Some have also raised concerns about the United States providing indefinite funding for nuclear security in Russia. They argue that, given uncertainty about the health of the U.S. economy, the United States might not be able to afford spending money on such a program. Considering the threat, spending money on nuclear security cooperation with Russia is a reasonable investment. The United States spends approximately $100 million on nuclear security cooperation with Russia, $25 million of which goes to U.S. national labs. This represents about .01% of defense spending, less than the cost of a single F-35 fighter jet. There is no doubt that spending on Russian nuclear security is less than U.S. defense spending on national security threats that present less risk. When assessing nuclear security programs, policymakers should focus on their ability to mitigate the threat, not on an arbitrary timetable.


Some have also raised concerns that when the United States spends money on nuclear security in Russia, it frees up Russian rubles that can be spent on Russian nuclear weapons. There are two reasons that this should not be a major concern.

The first is that the United States is paying for security upgrades that Russia was not willing to buy on its own. As a non-nuclear example, if someone offers to pay for you to see a movie you never intended to see, you do not then have additional money to spend on other things because you didn’t pay for the ticket. You never intended to pay for it.

The second is that, even if money were fungible, the contribution the United States makes through nuclear security spending is trivial compared with what it already provides to Russia through trade. In 2013, the United States added $15 billion to the Russian economy through trade. While that number will be reduced in 2014, the United States will still be contributing over $10 billion to the Russian economy. Moreover, the $75 million the United States does contribute for nuclear security programs would, if fungible, be an insignificant contribution to Russia’s military programs, even if 100% of the nuclear security money was money Russia would otherwise have spent on nuclear security and then decided to spend on nuclear weapons. In 2012, Russia spent nearly $70 billion on its military. 

If fungibility is an issue to some, where does this concern end? Are they also arguing that Russia should be completely economically isolated? Such an action would have significant negative economic repercussions around the world.

Marginal Benefit

Some have questioned whether money spent on nuclear security in Russia could be better spent on nuclear security in other countries. This should be rejected as a false choice.

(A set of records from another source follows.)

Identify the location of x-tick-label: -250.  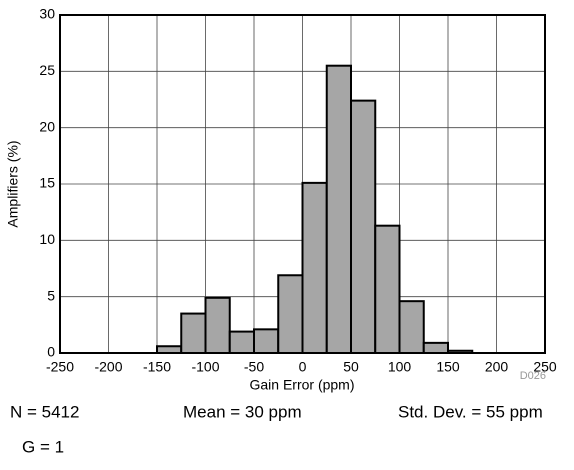
(60, 367).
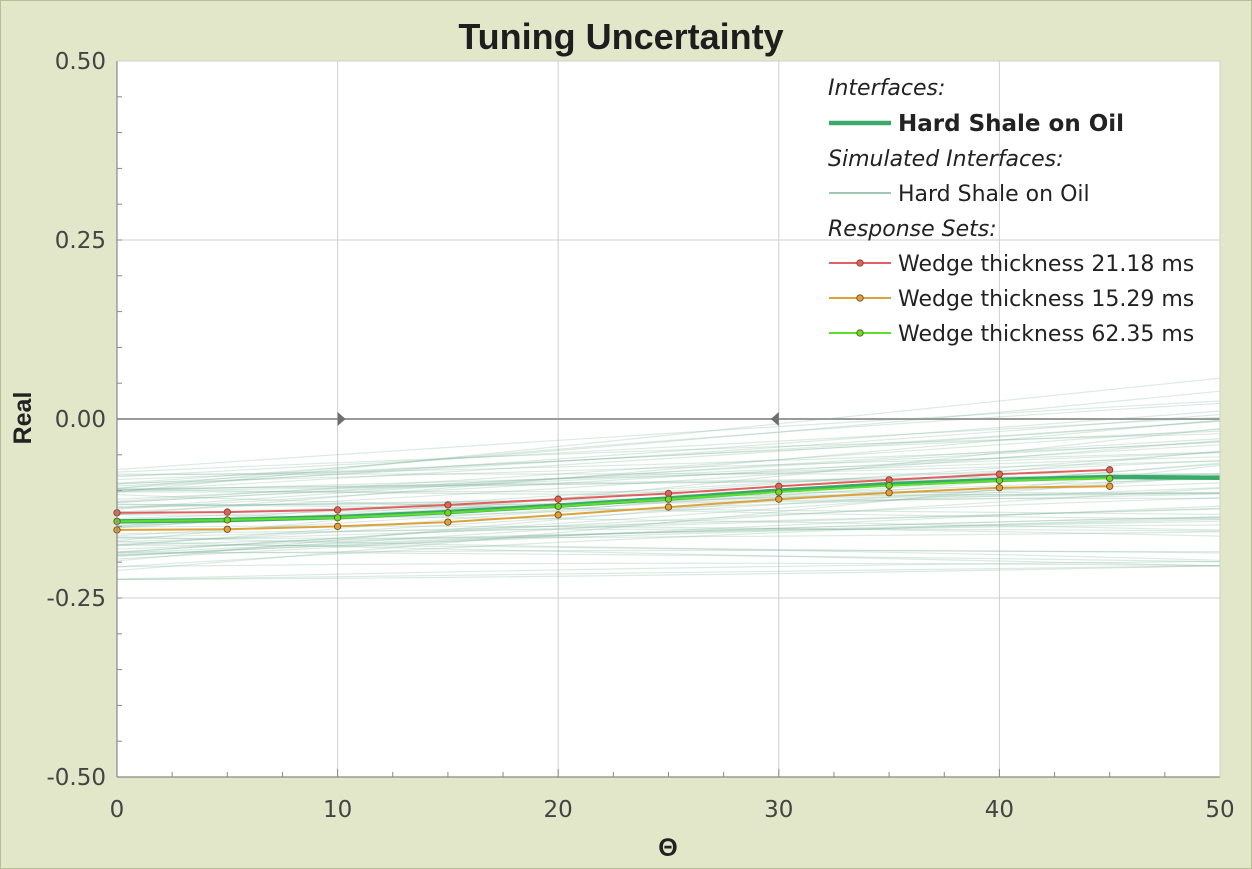 The width and height of the screenshot is (1252, 869). I want to click on legend-response-label: Wedge thickness 62.35 ms, so click(1046, 334).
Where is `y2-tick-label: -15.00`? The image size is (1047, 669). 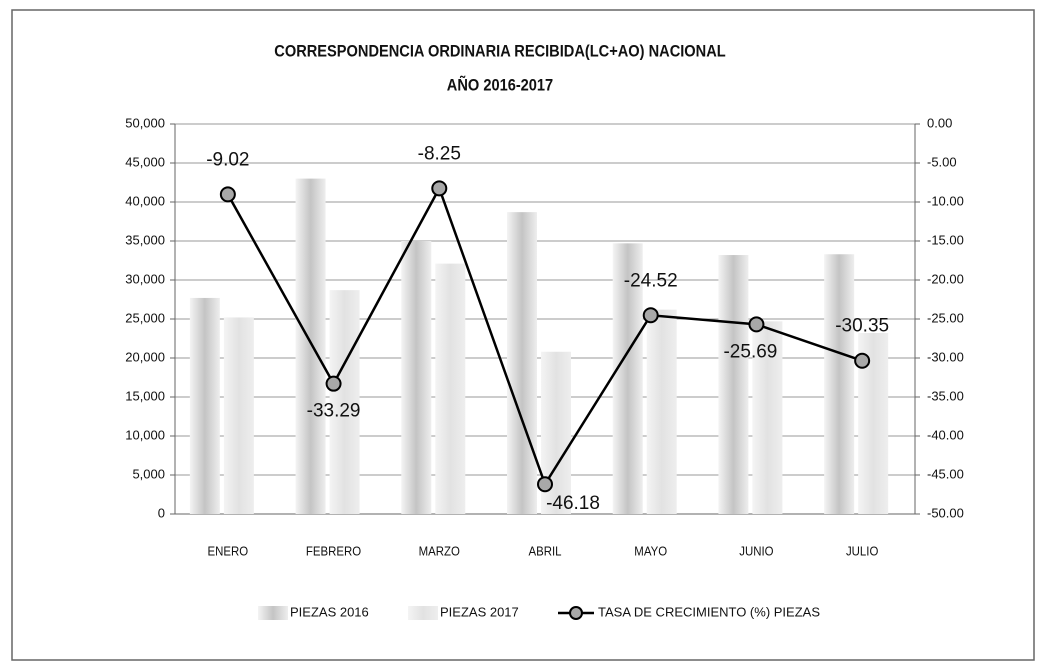 y2-tick-label: -15.00 is located at coordinates (946, 240).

Americans should not be forced to choose from where the nuclear material that was used in a bomb against them came. Given the immense consequences of a nuclear terrorist attack and the modest costs of nuclear security, the United States standard for spending should be that no effort that shows promise of being able to make a significant and lasting reduction in the risk of nuclear terrorism should be delayed for lack of money.

Russian Interest in Cooperation

Some have identified that there are signs that Russia is decreasingly interested in cooperation. While this appears to be true, it should not be viewed as an excuse for the United States to back out of its responsibility for preventing the theft of nuclear material. If Russia is becoming more reluctant, the United States needs to make a better case for why cooperation is in both countries’ interests.

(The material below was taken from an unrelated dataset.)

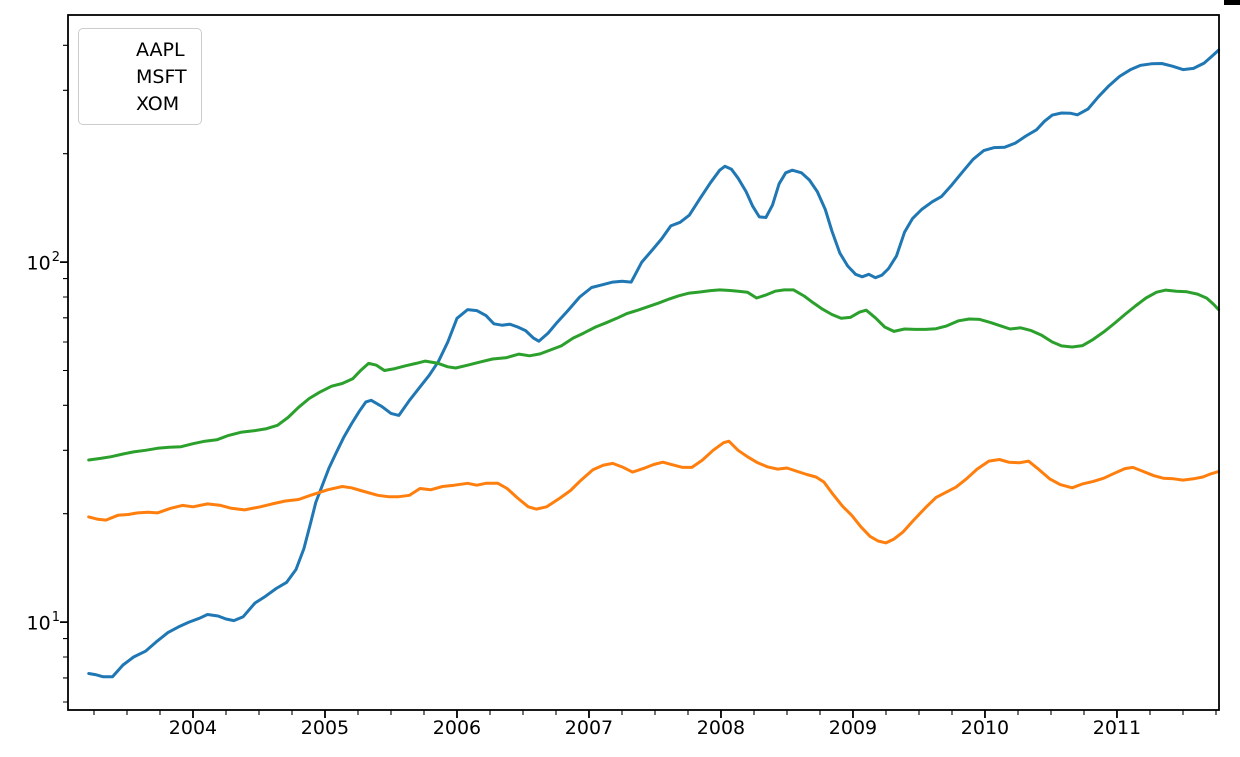 The image size is (1240, 757). I want to click on x-tick-label: 2008, so click(721, 728).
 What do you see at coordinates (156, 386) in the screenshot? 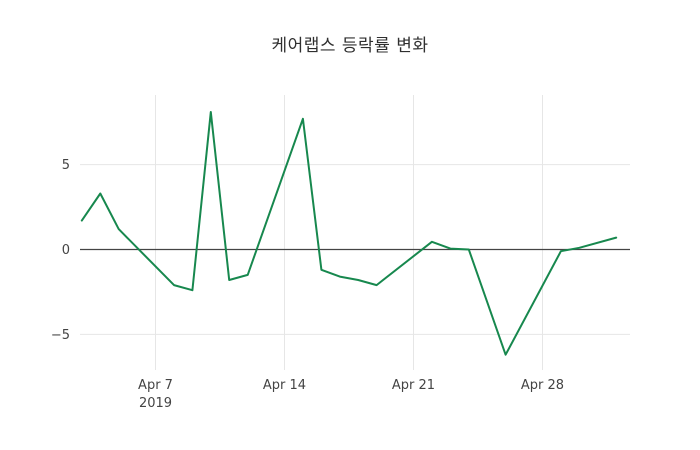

While it is important for skeptics to ask probing questions that force governments to develop strong justifications for their programs, many of the concerns identified indicate fatigue towards nuclear security cooperation. Rather than focusing on the threat, they focus on how quickly programs can end. If one considered that there was a realistic possibility of a terrorist acquiring nuclear material from Russia, building a nuclear weapon out of it, and using it on the United States or its allies, concerns about cost, fungibility, and marginal benefit would likely disappear.

Nickolas Roth is a research associate at the Project on Managing the Atom at the Harvard Kennedy School’s Belfer Center for Science and International Affairs.